DP16573 Big Loans to Small Businesses: Predicting Winners and Losers in an Entrepreneurial Lending Experiment
Author(s): | Gharad Bryan, Dean S. Karlan, Adam Osman |
Publication Date: | September 2021 |
Date Revised: | May 2022 |
Keyword(s): | Enterprise credit, entrepreneurship, Heterogeneous Treatment Effects, Psychometric data, Small and medium enterprises |
JEL(s): | D22, D24, L26, M21, O12, O16 |
Programme Areas: | Labour Economics, Development Economics |
Link to this Page: | cepr.org/active/publications/discussion_papers/dp.php?dpno=16573 |
We experimentally study the impact of substantially larger enterprise loans in Egypt.
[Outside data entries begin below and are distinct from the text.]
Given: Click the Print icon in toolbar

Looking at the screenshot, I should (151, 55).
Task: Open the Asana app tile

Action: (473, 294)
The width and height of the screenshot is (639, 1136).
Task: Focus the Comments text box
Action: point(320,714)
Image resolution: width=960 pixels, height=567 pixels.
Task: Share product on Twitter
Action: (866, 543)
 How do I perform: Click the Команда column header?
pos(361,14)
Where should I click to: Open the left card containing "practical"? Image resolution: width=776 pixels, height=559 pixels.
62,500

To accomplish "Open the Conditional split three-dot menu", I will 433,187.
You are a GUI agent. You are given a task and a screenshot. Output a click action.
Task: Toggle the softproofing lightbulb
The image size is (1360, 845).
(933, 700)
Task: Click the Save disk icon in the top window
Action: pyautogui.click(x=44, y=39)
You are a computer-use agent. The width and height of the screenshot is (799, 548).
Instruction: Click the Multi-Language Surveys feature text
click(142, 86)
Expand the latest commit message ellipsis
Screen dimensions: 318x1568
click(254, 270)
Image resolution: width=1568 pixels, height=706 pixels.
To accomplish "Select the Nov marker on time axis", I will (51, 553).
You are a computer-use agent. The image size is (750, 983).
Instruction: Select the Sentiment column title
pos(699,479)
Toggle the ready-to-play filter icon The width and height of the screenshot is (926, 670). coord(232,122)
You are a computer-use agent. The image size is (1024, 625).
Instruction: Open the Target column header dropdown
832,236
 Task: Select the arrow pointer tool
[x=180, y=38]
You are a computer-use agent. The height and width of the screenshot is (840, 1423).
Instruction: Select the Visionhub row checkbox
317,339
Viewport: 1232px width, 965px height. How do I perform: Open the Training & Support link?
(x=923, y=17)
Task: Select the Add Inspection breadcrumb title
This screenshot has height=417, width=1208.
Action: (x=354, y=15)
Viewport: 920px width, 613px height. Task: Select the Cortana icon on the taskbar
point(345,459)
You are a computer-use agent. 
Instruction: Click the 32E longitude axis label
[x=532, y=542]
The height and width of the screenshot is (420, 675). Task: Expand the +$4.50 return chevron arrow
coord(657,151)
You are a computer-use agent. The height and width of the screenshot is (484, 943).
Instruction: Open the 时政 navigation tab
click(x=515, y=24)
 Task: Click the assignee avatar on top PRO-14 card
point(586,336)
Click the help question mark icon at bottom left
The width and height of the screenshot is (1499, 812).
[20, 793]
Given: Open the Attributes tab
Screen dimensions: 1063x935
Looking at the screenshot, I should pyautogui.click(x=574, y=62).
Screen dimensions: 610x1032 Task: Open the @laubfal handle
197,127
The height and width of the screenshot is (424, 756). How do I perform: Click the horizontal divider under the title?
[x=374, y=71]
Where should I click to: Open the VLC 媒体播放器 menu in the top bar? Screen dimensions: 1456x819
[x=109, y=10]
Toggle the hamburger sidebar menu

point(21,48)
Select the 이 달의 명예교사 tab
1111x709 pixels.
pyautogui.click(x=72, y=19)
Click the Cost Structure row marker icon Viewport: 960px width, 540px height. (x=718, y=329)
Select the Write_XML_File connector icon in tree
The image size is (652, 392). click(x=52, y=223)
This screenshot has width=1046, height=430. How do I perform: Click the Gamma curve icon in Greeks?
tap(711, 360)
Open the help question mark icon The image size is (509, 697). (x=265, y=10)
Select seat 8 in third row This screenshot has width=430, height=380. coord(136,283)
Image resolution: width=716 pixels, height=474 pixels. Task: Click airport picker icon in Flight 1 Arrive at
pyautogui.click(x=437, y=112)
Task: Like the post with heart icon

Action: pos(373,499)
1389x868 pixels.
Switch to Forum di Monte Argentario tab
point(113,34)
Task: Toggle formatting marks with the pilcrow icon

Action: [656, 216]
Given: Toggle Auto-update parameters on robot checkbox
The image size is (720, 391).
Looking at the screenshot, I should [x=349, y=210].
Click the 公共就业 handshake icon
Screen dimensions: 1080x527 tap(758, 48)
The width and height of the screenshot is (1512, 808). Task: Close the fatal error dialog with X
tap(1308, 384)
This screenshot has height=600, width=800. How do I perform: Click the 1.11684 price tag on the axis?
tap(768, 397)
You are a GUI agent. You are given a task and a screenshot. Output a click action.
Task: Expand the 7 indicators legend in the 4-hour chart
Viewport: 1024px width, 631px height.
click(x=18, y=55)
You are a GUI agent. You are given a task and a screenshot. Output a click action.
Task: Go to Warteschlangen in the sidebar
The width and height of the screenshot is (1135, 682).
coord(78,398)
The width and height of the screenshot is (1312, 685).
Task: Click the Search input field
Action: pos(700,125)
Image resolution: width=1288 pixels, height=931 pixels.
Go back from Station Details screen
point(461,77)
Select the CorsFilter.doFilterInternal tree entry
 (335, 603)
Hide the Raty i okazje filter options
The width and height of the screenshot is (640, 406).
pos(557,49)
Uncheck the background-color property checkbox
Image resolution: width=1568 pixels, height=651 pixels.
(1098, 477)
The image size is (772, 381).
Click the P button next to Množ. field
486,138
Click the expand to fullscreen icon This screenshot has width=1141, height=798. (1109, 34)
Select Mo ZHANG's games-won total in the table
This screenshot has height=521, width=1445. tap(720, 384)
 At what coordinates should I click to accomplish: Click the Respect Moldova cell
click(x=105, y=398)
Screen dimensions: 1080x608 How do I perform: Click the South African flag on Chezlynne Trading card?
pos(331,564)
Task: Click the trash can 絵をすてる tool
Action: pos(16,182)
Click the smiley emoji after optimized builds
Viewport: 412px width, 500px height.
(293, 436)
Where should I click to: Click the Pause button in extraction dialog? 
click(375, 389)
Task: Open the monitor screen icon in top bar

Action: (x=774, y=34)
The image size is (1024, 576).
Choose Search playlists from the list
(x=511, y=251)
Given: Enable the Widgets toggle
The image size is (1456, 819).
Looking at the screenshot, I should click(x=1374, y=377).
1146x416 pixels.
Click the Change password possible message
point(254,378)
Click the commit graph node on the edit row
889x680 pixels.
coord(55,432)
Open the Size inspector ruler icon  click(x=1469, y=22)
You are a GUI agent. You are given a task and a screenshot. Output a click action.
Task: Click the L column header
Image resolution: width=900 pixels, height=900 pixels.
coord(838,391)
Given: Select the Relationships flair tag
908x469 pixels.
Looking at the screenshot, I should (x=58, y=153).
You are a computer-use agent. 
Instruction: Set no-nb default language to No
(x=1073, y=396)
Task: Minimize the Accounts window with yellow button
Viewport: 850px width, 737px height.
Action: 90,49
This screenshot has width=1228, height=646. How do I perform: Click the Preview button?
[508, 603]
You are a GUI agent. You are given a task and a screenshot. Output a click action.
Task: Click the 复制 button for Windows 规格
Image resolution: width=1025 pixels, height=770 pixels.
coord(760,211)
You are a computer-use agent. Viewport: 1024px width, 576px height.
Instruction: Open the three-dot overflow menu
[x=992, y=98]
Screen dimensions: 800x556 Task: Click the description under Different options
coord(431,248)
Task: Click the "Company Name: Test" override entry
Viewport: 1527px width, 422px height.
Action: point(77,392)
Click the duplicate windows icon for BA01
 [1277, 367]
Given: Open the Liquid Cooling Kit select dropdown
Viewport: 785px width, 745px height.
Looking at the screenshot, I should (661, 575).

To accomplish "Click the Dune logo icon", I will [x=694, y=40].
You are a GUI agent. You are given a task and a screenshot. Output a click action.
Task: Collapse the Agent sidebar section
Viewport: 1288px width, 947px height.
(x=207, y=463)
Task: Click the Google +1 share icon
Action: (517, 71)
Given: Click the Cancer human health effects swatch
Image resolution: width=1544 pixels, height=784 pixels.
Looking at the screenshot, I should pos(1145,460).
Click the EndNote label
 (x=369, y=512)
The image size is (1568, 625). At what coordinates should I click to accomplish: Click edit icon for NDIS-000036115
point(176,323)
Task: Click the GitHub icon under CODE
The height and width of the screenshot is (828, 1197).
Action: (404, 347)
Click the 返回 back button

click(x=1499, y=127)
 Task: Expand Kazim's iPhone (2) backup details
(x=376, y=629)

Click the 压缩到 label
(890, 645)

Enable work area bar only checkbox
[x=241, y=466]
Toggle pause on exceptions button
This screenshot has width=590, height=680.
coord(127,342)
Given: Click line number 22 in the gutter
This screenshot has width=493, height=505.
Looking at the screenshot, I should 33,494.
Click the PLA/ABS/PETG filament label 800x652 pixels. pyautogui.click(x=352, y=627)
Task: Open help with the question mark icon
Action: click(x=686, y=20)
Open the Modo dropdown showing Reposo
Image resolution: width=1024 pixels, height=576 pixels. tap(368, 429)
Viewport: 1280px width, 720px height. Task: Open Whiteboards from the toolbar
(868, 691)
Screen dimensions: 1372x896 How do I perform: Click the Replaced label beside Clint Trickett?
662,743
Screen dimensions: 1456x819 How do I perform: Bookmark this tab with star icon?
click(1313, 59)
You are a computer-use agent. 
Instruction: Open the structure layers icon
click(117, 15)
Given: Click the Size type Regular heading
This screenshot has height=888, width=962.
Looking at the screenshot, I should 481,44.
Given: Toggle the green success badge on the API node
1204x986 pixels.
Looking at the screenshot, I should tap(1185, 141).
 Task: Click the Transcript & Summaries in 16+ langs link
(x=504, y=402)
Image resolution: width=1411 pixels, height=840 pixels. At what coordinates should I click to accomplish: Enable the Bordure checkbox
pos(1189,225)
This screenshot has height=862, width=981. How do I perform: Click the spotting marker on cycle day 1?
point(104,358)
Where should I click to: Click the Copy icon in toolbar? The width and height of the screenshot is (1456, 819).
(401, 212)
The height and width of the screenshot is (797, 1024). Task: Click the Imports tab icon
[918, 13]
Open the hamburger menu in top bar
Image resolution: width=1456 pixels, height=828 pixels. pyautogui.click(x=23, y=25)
Larger loans generate small average impacts, but machine learning using psychometric data reveals that "top-performers" (those with the highest predicted treatment effects) substantially increase profits, while profits drop for poor-performers. The large differences imply that lender credit allocation decisions matter for aggregate income, yet we find that existing practice leads to substantial misallocation. We argue that some entrepreneurs are over-optimistic and squander the opportunities presented by larger loans by taking on too much risk, and show the promise of allocations based on entrepreneurial type relative to firm characteristics.